Rewrite the records below, changing every "axis label" to "axis tick" and leaving everything else as it is.

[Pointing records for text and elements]
----------
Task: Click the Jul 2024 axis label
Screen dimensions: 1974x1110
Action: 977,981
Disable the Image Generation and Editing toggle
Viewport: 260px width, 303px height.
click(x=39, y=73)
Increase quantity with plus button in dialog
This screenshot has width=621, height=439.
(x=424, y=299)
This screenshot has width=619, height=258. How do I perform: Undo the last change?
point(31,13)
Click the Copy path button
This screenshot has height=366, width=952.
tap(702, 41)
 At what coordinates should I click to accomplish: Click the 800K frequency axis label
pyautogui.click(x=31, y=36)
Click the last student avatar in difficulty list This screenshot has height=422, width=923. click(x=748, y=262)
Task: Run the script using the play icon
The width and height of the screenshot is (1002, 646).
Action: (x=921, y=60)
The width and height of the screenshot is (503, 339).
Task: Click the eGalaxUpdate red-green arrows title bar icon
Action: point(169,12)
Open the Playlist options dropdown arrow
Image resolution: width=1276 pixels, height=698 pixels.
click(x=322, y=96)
----------
**Output below**
Task: Click the Jul 2024 axis tick
Screen dimensions: 1974x1110
Action: 977,981
Disable the Image Generation and Editing toggle
Viewport: 260px width, 303px height.
click(x=39, y=73)
Increase quantity with plus button in dialog
This screenshot has width=621, height=439.
(x=424, y=299)
This screenshot has width=619, height=258. How do I perform: Undo the last change?
point(31,13)
Click the Copy path button
This screenshot has height=366, width=952.
tap(702, 41)
 At what coordinates should I click to accomplish: Click the 800K frequency axis tick
pyautogui.click(x=31, y=36)
Click the last student avatar in difficulty list This screenshot has height=422, width=923. click(x=748, y=262)
Task: Run the script using the play icon
The width and height of the screenshot is (1002, 646).
Action: (x=921, y=60)
The width and height of the screenshot is (503, 339).
Task: Click the eGalaxUpdate red-green arrows title bar icon
Action: point(169,12)
Open the Playlist options dropdown arrow
Image resolution: width=1276 pixels, height=698 pixels.
click(x=322, y=96)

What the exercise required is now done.